**Problem to work on:** Put each of the items below into a Markdown table with the columns Row and Item. Number the rows and leave out any blank lines.

**Listing:**
+++
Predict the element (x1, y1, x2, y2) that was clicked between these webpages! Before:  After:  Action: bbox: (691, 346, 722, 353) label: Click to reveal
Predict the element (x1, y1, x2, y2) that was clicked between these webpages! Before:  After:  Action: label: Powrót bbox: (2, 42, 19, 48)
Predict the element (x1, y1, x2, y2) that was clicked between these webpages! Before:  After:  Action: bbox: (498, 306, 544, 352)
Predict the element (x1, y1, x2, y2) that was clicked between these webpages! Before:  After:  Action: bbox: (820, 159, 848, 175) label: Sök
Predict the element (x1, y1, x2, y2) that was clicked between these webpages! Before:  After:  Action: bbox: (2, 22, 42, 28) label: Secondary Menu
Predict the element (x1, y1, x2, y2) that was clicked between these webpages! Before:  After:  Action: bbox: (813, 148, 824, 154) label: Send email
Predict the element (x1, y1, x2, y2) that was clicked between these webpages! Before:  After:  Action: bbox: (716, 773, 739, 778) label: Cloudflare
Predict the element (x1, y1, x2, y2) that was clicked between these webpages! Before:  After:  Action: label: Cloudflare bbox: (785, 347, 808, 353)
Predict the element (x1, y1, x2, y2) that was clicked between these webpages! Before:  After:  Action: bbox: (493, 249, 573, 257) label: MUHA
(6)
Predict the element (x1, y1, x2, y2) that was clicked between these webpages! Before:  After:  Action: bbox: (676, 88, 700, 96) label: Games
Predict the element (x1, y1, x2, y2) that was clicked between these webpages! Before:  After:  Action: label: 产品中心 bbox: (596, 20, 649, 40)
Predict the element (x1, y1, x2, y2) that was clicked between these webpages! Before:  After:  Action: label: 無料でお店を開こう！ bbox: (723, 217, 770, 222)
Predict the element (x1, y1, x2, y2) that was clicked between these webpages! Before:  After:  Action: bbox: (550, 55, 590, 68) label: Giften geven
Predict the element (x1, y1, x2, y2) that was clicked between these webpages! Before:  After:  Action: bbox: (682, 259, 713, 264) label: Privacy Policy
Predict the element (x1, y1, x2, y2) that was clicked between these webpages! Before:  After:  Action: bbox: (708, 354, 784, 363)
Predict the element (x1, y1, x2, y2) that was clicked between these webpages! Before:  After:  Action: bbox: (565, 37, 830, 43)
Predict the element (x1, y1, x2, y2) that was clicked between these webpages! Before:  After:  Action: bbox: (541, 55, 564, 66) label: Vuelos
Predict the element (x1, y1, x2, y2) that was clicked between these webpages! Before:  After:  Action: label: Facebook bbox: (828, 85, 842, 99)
+++
**Response to this exercise:**
| Row | Item |
|---|---|
| 1 | Predict the element (x1, y1, x2, y2) that was clicked between these webpages! Before:  After:  Action: bbox: (691, 346, 722, 353) label: Click to reveal |
| 2 | Predict the element (x1, y1, x2, y2) that was clicked between these webpages! Before:  After:  Action: label: Powrót bbox: (2, 42, 19, 48) |
| 3 | Predict the element (x1, y1, x2, y2) that was clicked between these webpages! Before:  After:  Action: bbox: (498, 306, 544, 352) |
| 4 | Predict the element (x1, y1, x2, y2) that was clicked between these webpages! Before:  After:  Action: bbox: (820, 159, 848, 175) label: Sök |
| 5 | Predict the element (x1, y1, x2, y2) that was clicked between these webpages! Before:  After:  Action: bbox: (2, 22, 42, 28) label: Secondary Menu |
| 6 | Predict the element (x1, y1, x2, y2) that was clicked between these webpages! Before:  After:  Action: bbox: (813, 148, 824, 154) label: Send email |
| 7 | Predict the element (x1, y1, x2, y2) that was clicked between these webpages! Before:  After:  Action: bbox: (716, 773, 739, 778) label: Cloudflare |
| 8 | Predict the element (x1, y1, x2, y2) that was clicked between these webpages! Before:  After:  Action: label: Cloudflare bbox: (785, 347, 808, 353) |
| 9 | Predict the element (x1, y1, x2, y2) that was clicked between these webpages! Before:  After:  Action: bbox: (493, 249, 573, 257) label: MUHA |
| 10 | (6) |
| 11 | Predict the element (x1, y1, x2, y2) that was clicked between these webpages! Before:  After:  Action: bbox: (676, 88, 700, 96) label: Games |
| 12 | Predict the element (x1, y1, x2, y2) that was clicked between these webpages! Before:  After:  Action: label: 产品中心 bbox: (596, 20, 649, 40) |
| 13 | Predict the element (x1, y1, x2, y2) that was clicked between these webpages! Before:  After:  Action: label: 無料でお店を開こう！ bbox: (723, 217, 770, 222) |
| 14 | Predict the element (x1, y1, x2, y2) that was clicked between these webpages! Before:  After:  Action: bbox: (550, 55, 590, 68) label: Giften geven |
| 15 | Predict the element (x1, y1, x2, y2) that was clicked between these webpages! Before:  After:  Action: bbox: (682, 259, 713, 264) label: Privacy Policy |
| 16 | Predict the element (x1, y1, x2, y2) that was clicked between these webpages! Before:  After:  Action: bbox: (708, 354, 784, 363) |
| 17 | Predict the element (x1, y1, x2, y2) that was clicked between these webpages! Before:  After:  Action: bbox: (565, 37, 830, 43) |
| 18 | Predict the element (x1, y1, x2, y2) that was clicked between these webpages! Before:  After:  Action: bbox: (541, 55, 564, 66) label: Vuelos |
| 19 | Predict the element (x1, y1, x2, y2) that was clicked between these webpages! Before:  After:  Action: label: Facebook bbox: (828, 85, 842, 99) |